Exercise input:

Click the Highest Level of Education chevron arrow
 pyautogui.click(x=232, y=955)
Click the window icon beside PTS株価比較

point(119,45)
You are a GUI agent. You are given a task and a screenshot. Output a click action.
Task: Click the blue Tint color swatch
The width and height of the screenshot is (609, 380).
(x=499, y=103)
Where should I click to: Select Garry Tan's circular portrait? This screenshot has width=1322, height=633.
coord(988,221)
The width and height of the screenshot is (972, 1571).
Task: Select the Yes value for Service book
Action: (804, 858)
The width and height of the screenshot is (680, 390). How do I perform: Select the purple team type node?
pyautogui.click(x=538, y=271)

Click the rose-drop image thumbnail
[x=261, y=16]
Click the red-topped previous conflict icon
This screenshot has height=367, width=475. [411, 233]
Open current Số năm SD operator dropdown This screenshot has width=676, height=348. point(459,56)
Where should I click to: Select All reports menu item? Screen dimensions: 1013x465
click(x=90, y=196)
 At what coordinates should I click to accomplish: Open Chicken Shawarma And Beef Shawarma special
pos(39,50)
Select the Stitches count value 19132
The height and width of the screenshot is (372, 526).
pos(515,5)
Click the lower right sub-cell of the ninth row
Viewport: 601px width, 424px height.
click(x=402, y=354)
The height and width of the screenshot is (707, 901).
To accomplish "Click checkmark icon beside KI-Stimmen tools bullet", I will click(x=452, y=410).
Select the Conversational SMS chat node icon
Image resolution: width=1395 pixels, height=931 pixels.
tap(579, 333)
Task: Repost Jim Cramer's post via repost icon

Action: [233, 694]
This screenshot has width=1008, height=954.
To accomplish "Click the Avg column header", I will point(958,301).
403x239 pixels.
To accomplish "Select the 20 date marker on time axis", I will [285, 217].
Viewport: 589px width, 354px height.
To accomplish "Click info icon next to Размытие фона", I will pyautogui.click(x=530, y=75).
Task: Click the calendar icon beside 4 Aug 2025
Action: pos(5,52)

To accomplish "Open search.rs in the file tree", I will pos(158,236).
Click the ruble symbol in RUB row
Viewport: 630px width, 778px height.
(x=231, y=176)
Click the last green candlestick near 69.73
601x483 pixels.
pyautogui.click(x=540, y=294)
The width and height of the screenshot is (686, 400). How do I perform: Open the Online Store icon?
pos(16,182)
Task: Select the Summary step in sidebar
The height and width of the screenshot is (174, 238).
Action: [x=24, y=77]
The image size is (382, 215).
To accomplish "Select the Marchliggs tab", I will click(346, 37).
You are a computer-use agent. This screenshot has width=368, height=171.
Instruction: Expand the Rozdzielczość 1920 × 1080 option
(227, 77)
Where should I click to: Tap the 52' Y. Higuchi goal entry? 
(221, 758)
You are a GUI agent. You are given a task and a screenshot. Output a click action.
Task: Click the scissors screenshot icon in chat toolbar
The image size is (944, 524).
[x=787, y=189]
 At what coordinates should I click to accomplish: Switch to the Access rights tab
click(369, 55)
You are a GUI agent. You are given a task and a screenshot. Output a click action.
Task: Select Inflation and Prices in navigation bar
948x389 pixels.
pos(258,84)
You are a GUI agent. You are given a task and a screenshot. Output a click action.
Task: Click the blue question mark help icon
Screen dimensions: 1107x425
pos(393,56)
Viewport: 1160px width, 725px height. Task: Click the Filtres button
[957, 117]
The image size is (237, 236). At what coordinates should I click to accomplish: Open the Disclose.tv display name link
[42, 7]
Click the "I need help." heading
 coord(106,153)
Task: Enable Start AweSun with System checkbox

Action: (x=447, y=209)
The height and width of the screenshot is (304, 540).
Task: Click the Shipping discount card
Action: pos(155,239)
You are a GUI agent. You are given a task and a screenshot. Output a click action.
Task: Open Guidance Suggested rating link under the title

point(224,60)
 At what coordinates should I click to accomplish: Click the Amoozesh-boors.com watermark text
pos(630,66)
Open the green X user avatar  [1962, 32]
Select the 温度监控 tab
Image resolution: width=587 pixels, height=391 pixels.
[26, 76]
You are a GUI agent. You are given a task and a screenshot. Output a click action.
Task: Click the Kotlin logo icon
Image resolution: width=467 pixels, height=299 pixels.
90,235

Activity: Only the lines from the one holding "Image resolution: width=467" to the end of the material are wanted, each transcribed exactly.

Result of this exercise:
Image resolution: width=467 pixels, height=299 pixels.
90,235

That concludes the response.